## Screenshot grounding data
┌────────

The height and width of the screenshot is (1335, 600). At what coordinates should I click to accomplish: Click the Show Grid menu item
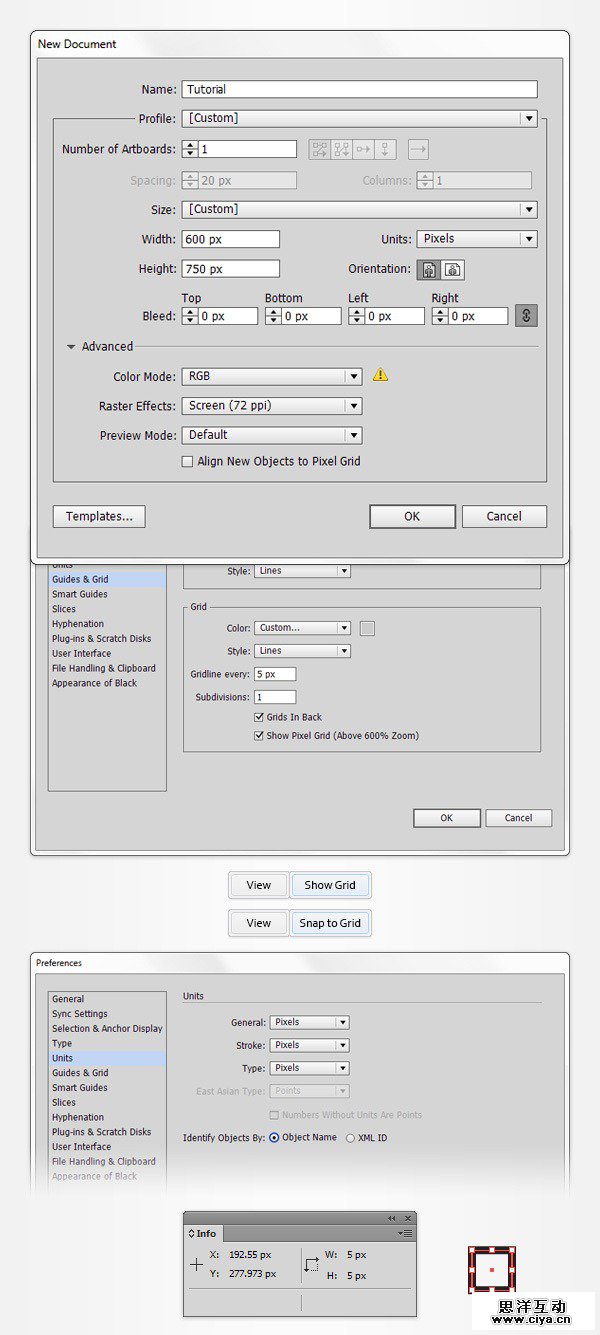click(330, 885)
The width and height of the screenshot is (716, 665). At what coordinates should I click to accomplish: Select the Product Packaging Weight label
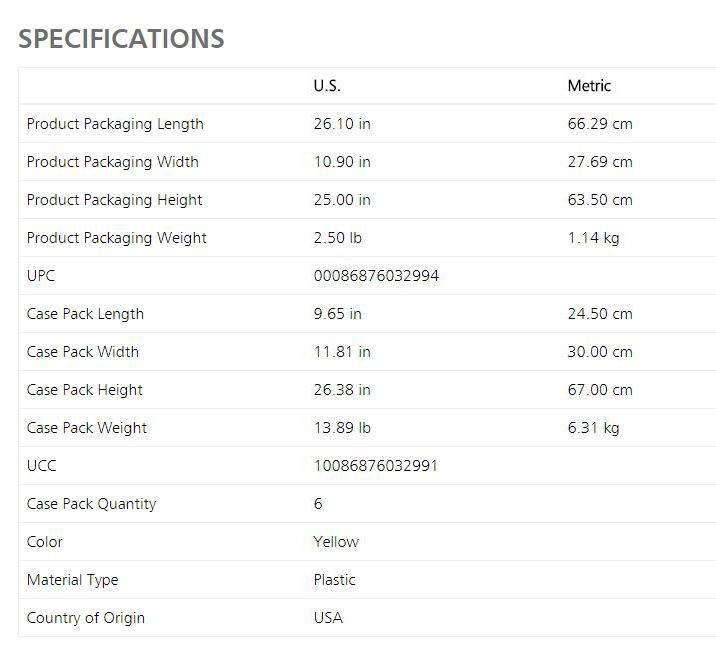click(x=116, y=238)
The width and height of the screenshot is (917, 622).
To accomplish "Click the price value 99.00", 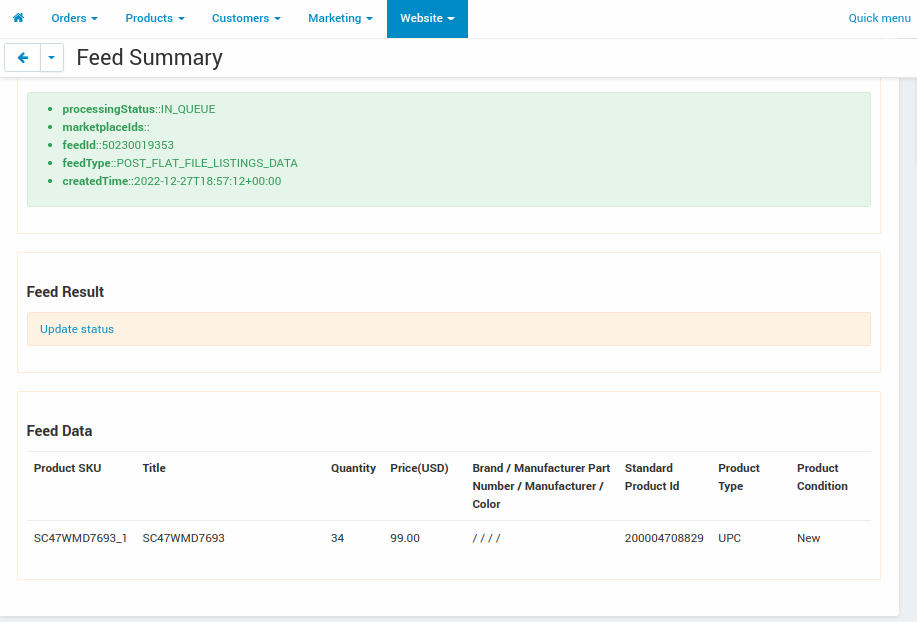I will pyautogui.click(x=404, y=538).
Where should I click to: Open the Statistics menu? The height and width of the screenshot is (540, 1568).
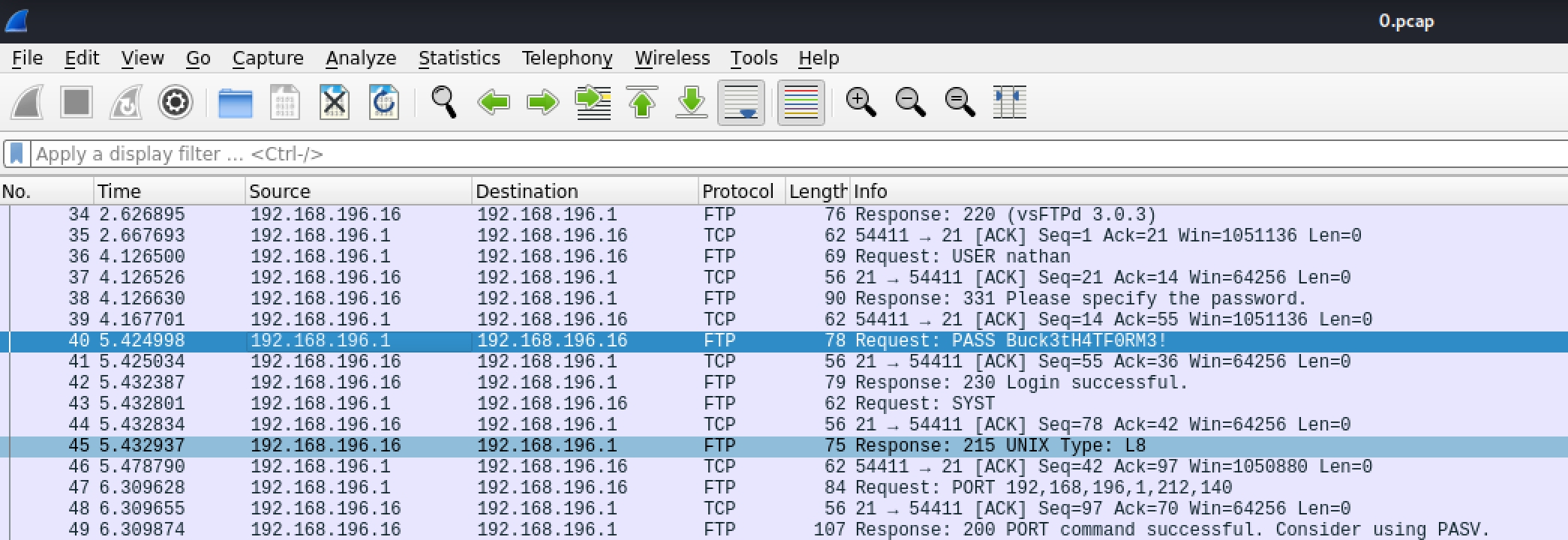pos(458,58)
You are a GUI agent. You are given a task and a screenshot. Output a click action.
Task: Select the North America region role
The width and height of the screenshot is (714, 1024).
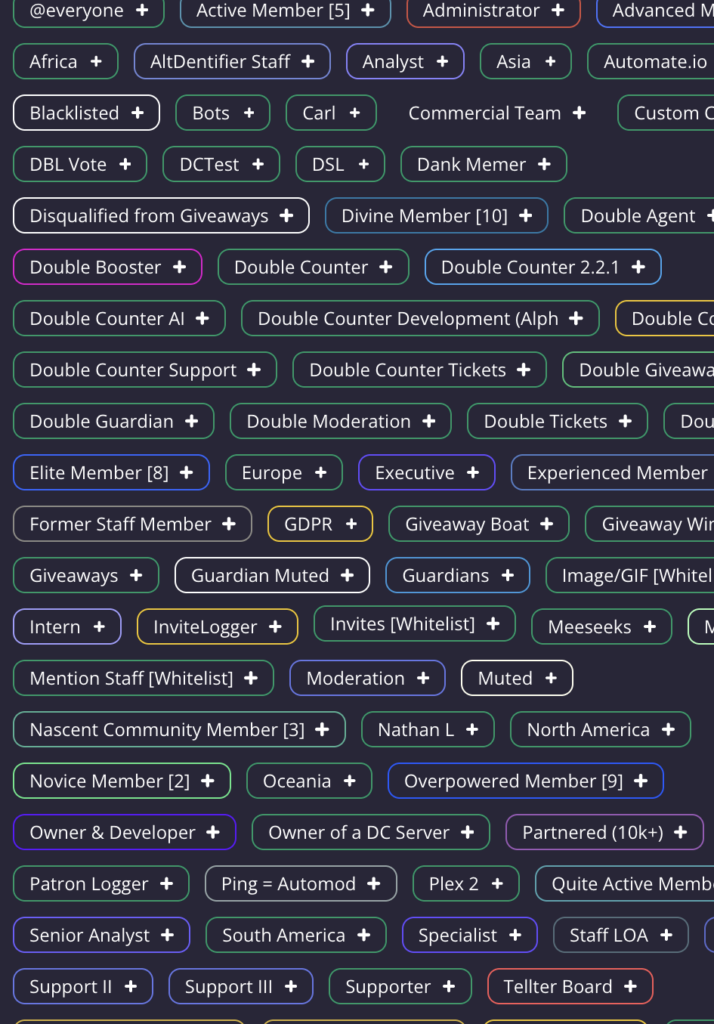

└────────

## WHAT IS BEING ASKED
Your reply should hold only the lines from the one that contains "You are a GUI" through the last line of the records above, exact and complete, and no pictures.

## TASK OUTPUT
You are a GUI agent. You are given a task and a screenshot. Output a click action.
Task: Select the North America region role
The width and height of the screenshot is (714, 1024).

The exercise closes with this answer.